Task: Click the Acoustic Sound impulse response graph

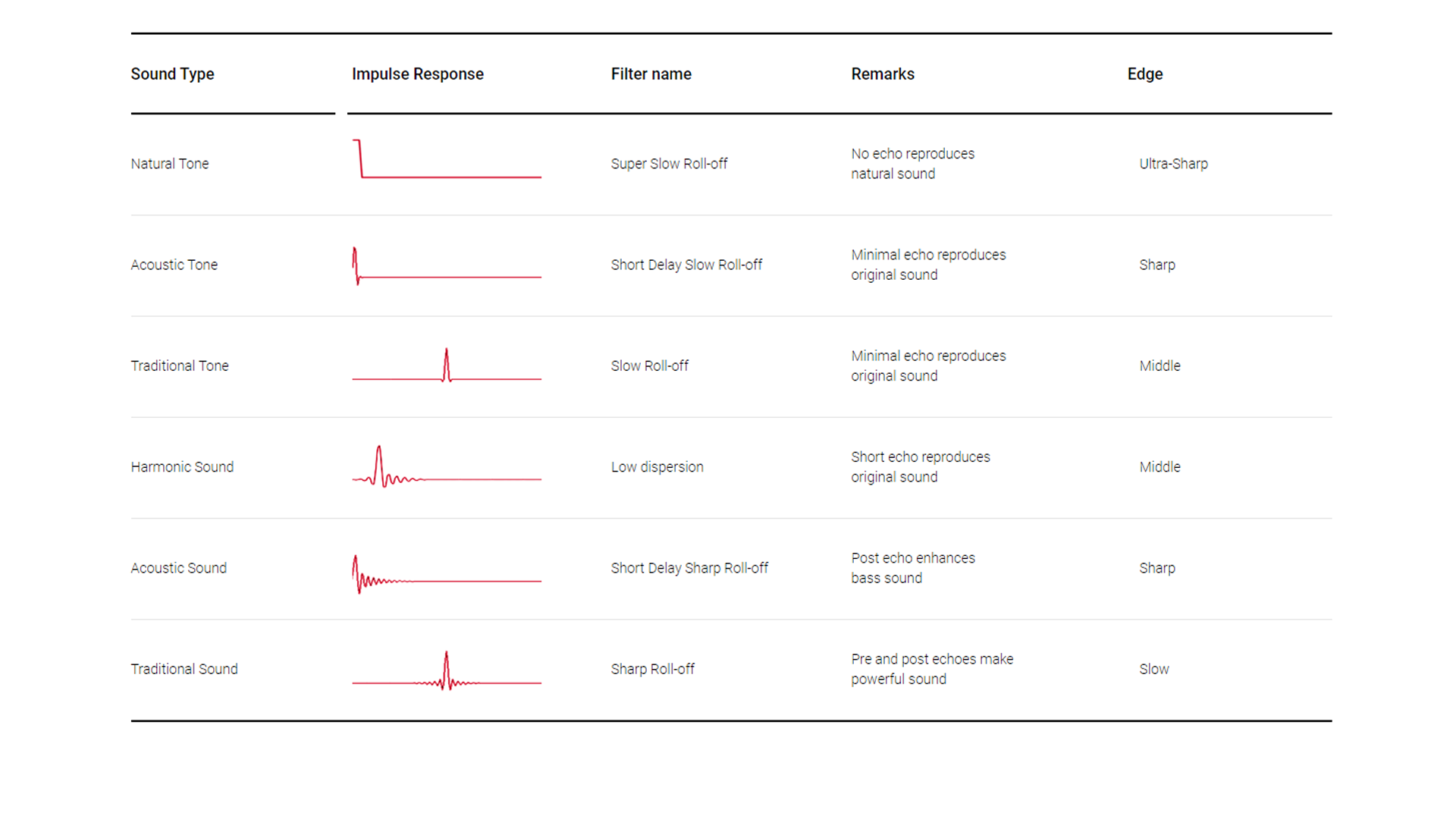Action: coord(447,574)
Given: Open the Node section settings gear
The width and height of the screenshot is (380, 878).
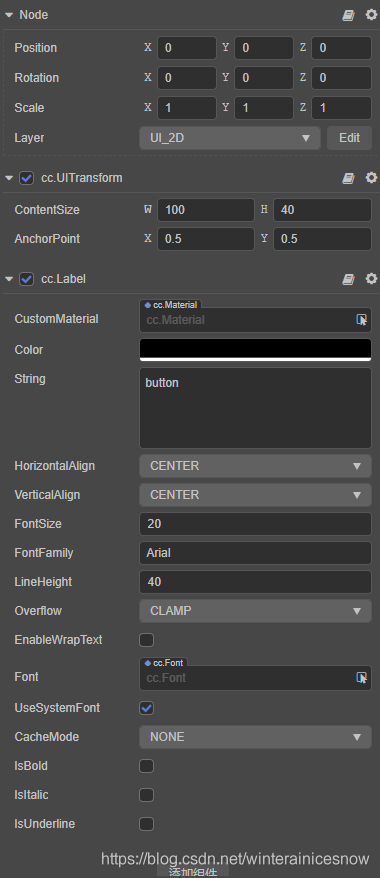Looking at the screenshot, I should (372, 15).
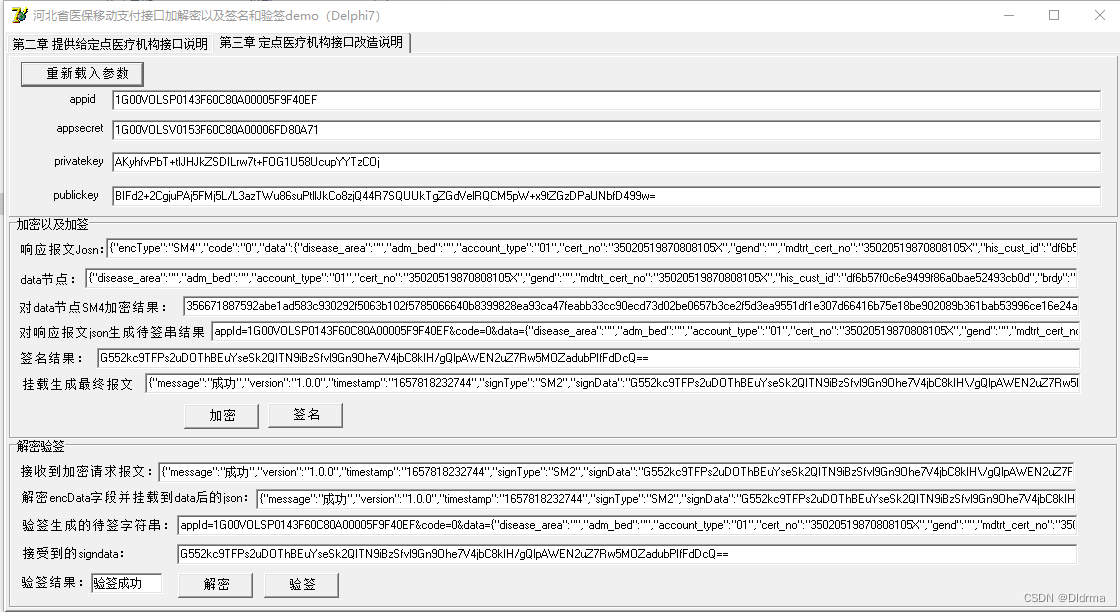Click the application icon in the title bar
Viewport: 1120px width, 612px height.
click(x=18, y=14)
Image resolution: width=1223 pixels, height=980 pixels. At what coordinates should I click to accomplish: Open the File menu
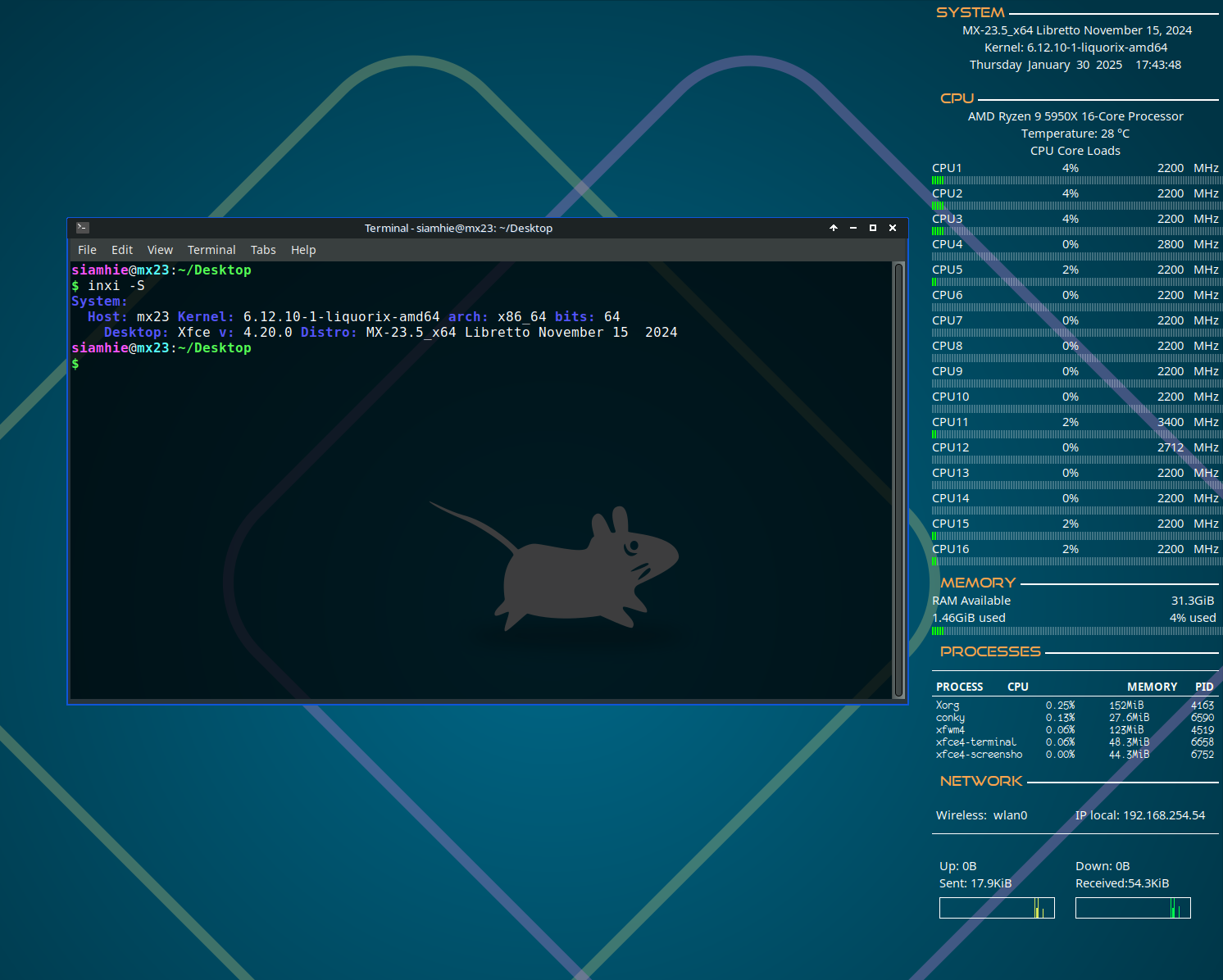(x=87, y=250)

## What this task involves
Exactly repeat every line from the line that includes "Given: Open the Node section settings gear" to the end of the listing, and nothing else, leaving pictures out.

## Exercise response
Given: Open the Node section settings gear
The width and height of the screenshot is (380, 878).
Looking at the screenshot, I should (372, 15).
Click the application icon in the title bar
Viewport: 1120px width, 612px height.
click(x=18, y=14)
Image resolution: width=1223 pixels, height=980 pixels. At what coordinates should I click to accomplish: Open the File menu
(x=87, y=250)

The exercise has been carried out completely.